# Activity
Each and every line of the data must appear exactly as given.

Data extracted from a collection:
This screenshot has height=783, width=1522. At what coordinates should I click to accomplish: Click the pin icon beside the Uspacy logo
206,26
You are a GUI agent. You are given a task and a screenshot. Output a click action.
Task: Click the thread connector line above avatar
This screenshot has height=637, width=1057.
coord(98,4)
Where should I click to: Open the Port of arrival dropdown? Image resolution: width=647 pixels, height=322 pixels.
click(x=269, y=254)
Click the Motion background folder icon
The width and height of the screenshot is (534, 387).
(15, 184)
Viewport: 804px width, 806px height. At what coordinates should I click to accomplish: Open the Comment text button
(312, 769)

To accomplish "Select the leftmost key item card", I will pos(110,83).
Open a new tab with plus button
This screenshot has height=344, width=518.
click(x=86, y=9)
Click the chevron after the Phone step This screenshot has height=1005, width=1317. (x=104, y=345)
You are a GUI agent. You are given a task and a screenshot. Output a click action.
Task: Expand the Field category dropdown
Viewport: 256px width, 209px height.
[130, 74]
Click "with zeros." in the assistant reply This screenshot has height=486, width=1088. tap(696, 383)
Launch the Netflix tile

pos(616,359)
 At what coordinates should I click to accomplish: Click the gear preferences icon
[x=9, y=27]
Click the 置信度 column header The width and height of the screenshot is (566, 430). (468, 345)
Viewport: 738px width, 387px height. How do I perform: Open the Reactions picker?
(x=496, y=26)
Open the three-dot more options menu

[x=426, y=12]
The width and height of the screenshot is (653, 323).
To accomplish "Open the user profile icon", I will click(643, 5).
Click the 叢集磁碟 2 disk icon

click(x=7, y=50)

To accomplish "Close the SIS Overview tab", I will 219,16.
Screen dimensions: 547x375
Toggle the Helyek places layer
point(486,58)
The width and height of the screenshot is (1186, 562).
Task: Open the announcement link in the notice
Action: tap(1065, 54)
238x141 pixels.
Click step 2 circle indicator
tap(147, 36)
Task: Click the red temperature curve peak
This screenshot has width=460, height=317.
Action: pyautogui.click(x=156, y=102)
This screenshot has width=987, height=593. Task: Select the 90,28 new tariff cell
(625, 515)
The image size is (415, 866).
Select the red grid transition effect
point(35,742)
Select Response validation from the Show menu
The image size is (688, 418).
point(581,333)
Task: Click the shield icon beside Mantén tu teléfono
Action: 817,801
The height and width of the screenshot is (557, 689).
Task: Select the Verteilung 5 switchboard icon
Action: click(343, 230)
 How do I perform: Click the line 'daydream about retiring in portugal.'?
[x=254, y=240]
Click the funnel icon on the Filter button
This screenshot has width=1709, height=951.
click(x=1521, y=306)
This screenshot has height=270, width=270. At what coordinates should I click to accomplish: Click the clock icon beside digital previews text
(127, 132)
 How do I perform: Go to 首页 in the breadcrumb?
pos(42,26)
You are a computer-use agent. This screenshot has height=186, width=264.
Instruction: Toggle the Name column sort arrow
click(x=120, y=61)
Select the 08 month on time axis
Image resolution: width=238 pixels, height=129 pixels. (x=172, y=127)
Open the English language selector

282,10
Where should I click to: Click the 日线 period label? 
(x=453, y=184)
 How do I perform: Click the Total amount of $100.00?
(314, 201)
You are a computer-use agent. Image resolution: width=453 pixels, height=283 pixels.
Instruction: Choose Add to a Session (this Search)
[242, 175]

# Final answer
This screenshot has height=783, width=1522. At what coordinates should I click to accomplish: Click the pin icon beside the Uspacy logo
206,26
You are a GUI agent. You are given a task and a screenshot. Output a click action.
Task: Click the thread connector line above avatar
This screenshot has height=637, width=1057.
coord(98,4)
Where should I click to: Open the Port of arrival dropdown? Image resolution: width=647 pixels, height=322 pixels.
click(x=269, y=254)
Click the Motion background folder icon
The width and height of the screenshot is (534, 387).
(15, 184)
Viewport: 804px width, 806px height. At what coordinates should I click to accomplish: Open the Comment text button
(312, 769)

To accomplish "Select the leftmost key item card", I will pos(110,83).
Open a new tab with plus button
This screenshot has height=344, width=518.
click(x=86, y=9)
Click the chevron after the Phone step This screenshot has height=1005, width=1317. (x=104, y=345)
You are a GUI agent. You are given a task and a screenshot. Output a click action.
Task: Expand the Field category dropdown
Viewport: 256px width, 209px height.
[130, 74]
Click "with zeros." in the assistant reply This screenshot has height=486, width=1088. tap(696, 383)
Launch the Netflix tile

pos(616,359)
 At what coordinates should I click to accomplish: Click the gear preferences icon
[x=9, y=27]
Click the 置信度 column header The width and height of the screenshot is (566, 430). (468, 345)
Viewport: 738px width, 387px height. How do I perform: Open the Reactions picker?
(x=496, y=26)
Open the three-dot more options menu

[x=426, y=12]
The width and height of the screenshot is (653, 323).
To accomplish "Open the user profile icon", I will click(643, 5).
Click the 叢集磁碟 2 disk icon

click(x=7, y=50)

To accomplish "Close the SIS Overview tab", I will 219,16.
Screen dimensions: 547x375
Toggle the Helyek places layer
point(486,58)
The width and height of the screenshot is (1186, 562).
Task: Open the announcement link in the notice
Action: tap(1065, 54)
238x141 pixels.
Click step 2 circle indicator
tap(147, 36)
Task: Click the red temperature curve peak
This screenshot has width=460, height=317.
Action: pyautogui.click(x=156, y=102)
This screenshot has width=987, height=593. Task: Select the 90,28 new tariff cell
(625, 515)
The image size is (415, 866).
Select the red grid transition effect
point(35,742)
Select Response validation from the Show menu
The image size is (688, 418).
point(581,333)
Task: Click the shield icon beside Mantén tu teléfono
Action: 817,801
The height and width of the screenshot is (557, 689).
Task: Select the Verteilung 5 switchboard icon
Action: click(343, 230)
 How do I perform: Click the line 'daydream about retiring in portugal.'?
[x=254, y=240]
Click the funnel icon on the Filter button
This screenshot has width=1709, height=951.
click(x=1521, y=306)
This screenshot has height=270, width=270. At what coordinates should I click to accomplish: Click the clock icon beside digital previews text
(127, 132)
 How do I perform: Go to 首页 in the breadcrumb?
pos(42,26)
You are a computer-use agent. This screenshot has height=186, width=264.
Instruction: Toggle the Name column sort arrow
click(x=120, y=61)
Select the 08 month on time axis
Image resolution: width=238 pixels, height=129 pixels. (x=172, y=127)
Open the English language selector

282,10
Where should I click to: Click the 日线 period label? 
(x=453, y=184)
 How do I perform: Click the Total amount of $100.00?
(314, 201)
You are a computer-use agent. Image resolution: width=453 pixels, height=283 pixels.
Instruction: Choose Add to a Session (this Search)
[242, 175]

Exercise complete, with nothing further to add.